§ Activity:
Working from the entries that follow, retype each one without any alteration.
------------
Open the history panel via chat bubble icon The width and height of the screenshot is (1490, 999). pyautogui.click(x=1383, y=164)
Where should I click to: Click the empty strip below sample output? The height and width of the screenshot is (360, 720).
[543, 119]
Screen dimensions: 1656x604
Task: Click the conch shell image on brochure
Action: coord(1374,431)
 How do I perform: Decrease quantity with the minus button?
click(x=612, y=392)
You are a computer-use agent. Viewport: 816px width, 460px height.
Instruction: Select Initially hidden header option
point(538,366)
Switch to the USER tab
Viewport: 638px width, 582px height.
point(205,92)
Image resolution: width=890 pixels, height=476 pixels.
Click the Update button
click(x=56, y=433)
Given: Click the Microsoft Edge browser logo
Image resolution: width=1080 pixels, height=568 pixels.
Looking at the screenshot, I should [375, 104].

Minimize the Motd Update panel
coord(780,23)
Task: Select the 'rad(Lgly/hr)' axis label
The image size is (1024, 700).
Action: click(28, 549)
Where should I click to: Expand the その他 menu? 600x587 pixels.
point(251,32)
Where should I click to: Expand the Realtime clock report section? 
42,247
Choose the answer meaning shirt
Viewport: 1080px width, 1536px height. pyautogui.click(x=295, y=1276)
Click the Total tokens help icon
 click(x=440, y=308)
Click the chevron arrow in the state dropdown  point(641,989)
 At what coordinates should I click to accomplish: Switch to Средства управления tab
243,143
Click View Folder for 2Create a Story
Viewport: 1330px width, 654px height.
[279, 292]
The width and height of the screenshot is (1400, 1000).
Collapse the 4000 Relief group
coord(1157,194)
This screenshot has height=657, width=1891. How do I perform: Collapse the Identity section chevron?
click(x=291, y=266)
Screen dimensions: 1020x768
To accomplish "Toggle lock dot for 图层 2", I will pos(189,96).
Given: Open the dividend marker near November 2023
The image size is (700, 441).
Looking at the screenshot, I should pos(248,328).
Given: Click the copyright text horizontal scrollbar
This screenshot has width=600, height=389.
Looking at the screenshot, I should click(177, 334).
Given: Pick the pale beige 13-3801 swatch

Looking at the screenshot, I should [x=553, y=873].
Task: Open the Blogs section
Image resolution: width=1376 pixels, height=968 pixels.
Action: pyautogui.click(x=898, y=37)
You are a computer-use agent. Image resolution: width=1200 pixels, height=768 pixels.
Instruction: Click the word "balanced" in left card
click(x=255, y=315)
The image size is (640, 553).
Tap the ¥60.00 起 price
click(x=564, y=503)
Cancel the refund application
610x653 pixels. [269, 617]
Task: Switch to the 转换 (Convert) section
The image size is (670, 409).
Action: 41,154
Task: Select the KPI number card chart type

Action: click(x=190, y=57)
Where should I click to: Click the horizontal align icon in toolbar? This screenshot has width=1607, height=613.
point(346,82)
------------
§ Response box:
Open the history panel via chat bubble icon The width and height of the screenshot is (1490, 999). pyautogui.click(x=1383, y=164)
Where should I click to: Click the empty strip below sample output? The height and width of the screenshot is (360, 720).
[543, 119]
Screen dimensions: 1656x604
Task: Click the conch shell image on brochure
Action: coord(1374,431)
 How do I perform: Decrease quantity with the minus button?
click(x=612, y=392)
You are a computer-use agent. Viewport: 816px width, 460px height.
Instruction: Select Initially hidden header option
point(538,366)
Switch to the USER tab
Viewport: 638px width, 582px height.
point(205,92)
Image resolution: width=890 pixels, height=476 pixels.
Click the Update button
click(x=56, y=433)
Given: Click the Microsoft Edge browser logo
Image resolution: width=1080 pixels, height=568 pixels.
Looking at the screenshot, I should [375, 104].

Minimize the Motd Update panel
coord(780,23)
Task: Select the 'rad(Lgly/hr)' axis label
The image size is (1024, 700).
Action: click(28, 549)
Where should I click to: Expand the その他 menu? 600x587 pixels.
point(251,32)
Where should I click to: Expand the Realtime clock report section? 
42,247
Choose the answer meaning shirt
Viewport: 1080px width, 1536px height. pyautogui.click(x=295, y=1276)
Click the Total tokens help icon
 click(x=440, y=308)
Click the chevron arrow in the state dropdown  point(641,989)
 At what coordinates should I click to accomplish: Switch to Средства управления tab
243,143
Click View Folder for 2Create a Story
Viewport: 1330px width, 654px height.
[279, 292]
The width and height of the screenshot is (1400, 1000).
Collapse the 4000 Relief group
coord(1157,194)
This screenshot has height=657, width=1891. How do I perform: Collapse the Identity section chevron?
click(x=291, y=266)
Screen dimensions: 1020x768
To accomplish "Toggle lock dot for 图层 2", I will pos(189,96).
Given: Open the dividend marker near November 2023
The image size is (700, 441).
Looking at the screenshot, I should pos(248,328).
Given: Click the copyright text horizontal scrollbar
This screenshot has width=600, height=389.
Looking at the screenshot, I should click(177, 334).
Given: Pick the pale beige 13-3801 swatch

Looking at the screenshot, I should [x=553, y=873].
Task: Open the Blogs section
Image resolution: width=1376 pixels, height=968 pixels.
Action: pyautogui.click(x=898, y=37)
You are a computer-use agent. Image resolution: width=1200 pixels, height=768 pixels.
Instruction: Click the word "balanced" in left card
click(x=255, y=315)
The image size is (640, 553).
Tap the ¥60.00 起 price
click(x=564, y=503)
Cancel the refund application
610x653 pixels. [269, 617]
Task: Switch to the 转换 (Convert) section
The image size is (670, 409).
Action: 41,154
Task: Select the KPI number card chart type

Action: click(x=190, y=57)
Where should I click to: Click the horizontal align icon in toolbar? This screenshot has width=1607, height=613.
point(346,82)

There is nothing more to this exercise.